At the time of the shooting, Davies, then 41, a married father of four, was a six-year veteran of the Police Department serving in North Philly’s 25th District.

After Davies collapsed in the store, another cop took him to Temple University Hospital. “All he could think of was ‘This is it, I am going to die,’ ” Newton told jurors Wednesday at the retrial in Ehrlich’s courtroom.

Davies spent a little more than a month at the hospital, where he was in a coma for three weeks, and underwent numerous surgeries including removal of a kidney. He still has nerve damage and can’t stand for long periods, Newton said.

Davies, who has since returned to the Police Department, was at the Stout Center for Criminal Justice during the second day of jury selection Wednesday, but was not in the courtroom for the opening statements.

The events leading to the shooting began shortly before noon Aug. 13, 2013, when Torres, driving a BMW with a broken brake light, was pulled over by Police Officer William Barr on Fifth Street just north of Allegheny Avenue in North Philly.
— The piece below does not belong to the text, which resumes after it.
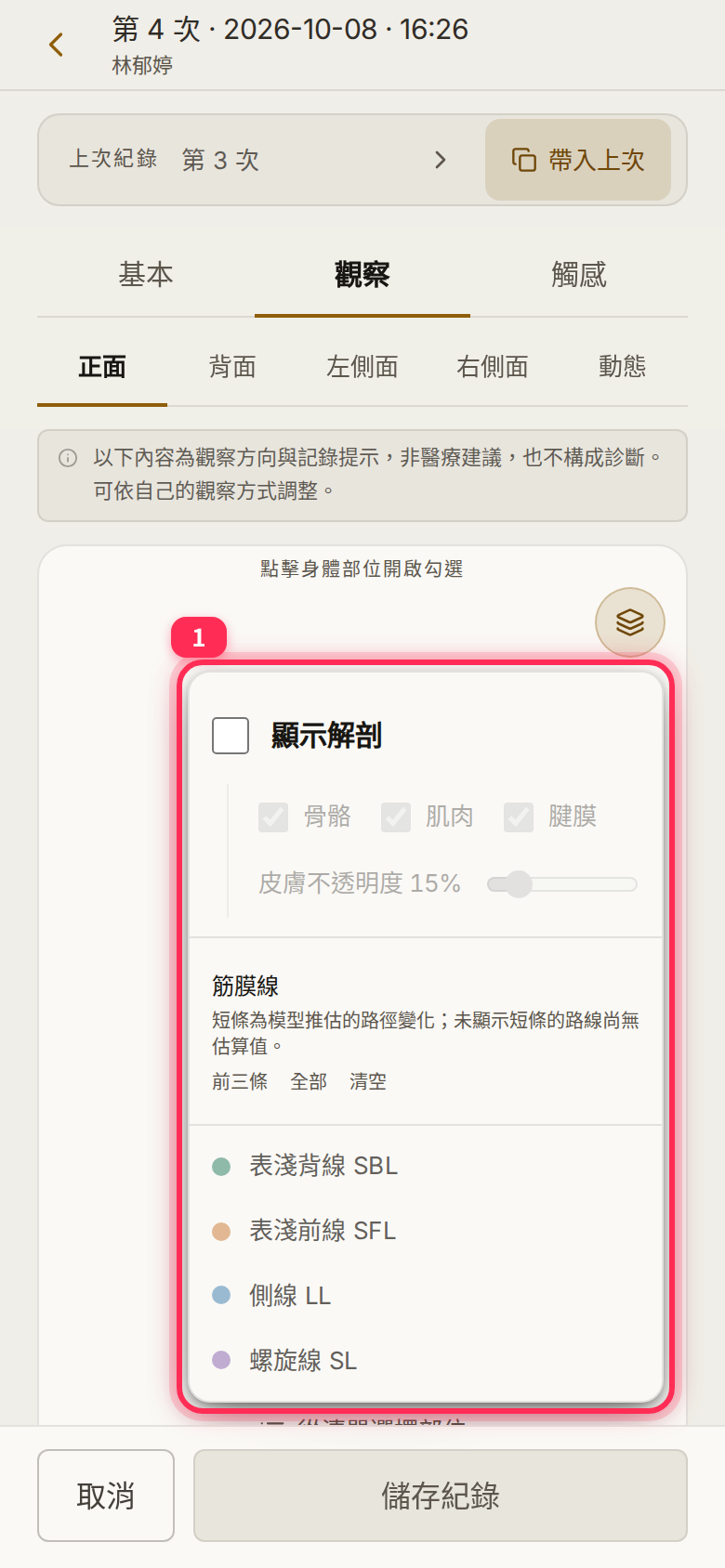Click the copy icon in 帶入上次
Viewport: 725px width, 1568px height.
[524, 160]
Barr, the first witness to testify Wednesday, said that Torres, then 31, handed over his driver’s license, registration, and insurance, but seemed “nervous” and “kept looking around.” Because of Torres’ “abnormal” behavior, Barr said, he asked if there was anything in the car that he should know about, but Torres became argumentative, then sped away.

Barr initially pursued in his patrol vehicle, but stopped a few blocks north on Fifth.

Torres then crashed his BMW into a fence on Bristol Street near Rising Sun Avenue in Feltonville. He went on foot to the mini market, and when he saw officers enter he tried to run out the back, but two cops grabbed him, Newton said.

Davies and another officer then arrived, and during a struggle with Torres on the ground, Torres fired the .45-caliber Glock 30 in his waistband, hitting Davies, prosecutors argue. Torres was arrested at the market and put in a police vehicle, and the gun was confiscated.

On the same day, police obtained a search warrant for Torres’ home on the 400 block of West Raymond Street, a block from the mini market. Inside, they found bulk quantities of heroin and drug paraphernalia. The jury in 2015 also had convicted Torres of possession with intent to deliver heroin and possession of drug paraphernalia.

In light of the Superior Court’s 2017 decision, attorneys at Torres’ retrial are not permitted to present evidence of drugs found at Torres’ home.

The Superior Court panel, agreeing with Torres, found no connection between the crimes for which he had been under investigation and the proposed search of his house. Torres’ “identification was not in doubt, and police already were in possession of the firearm used in the shooting,” the panel wrote.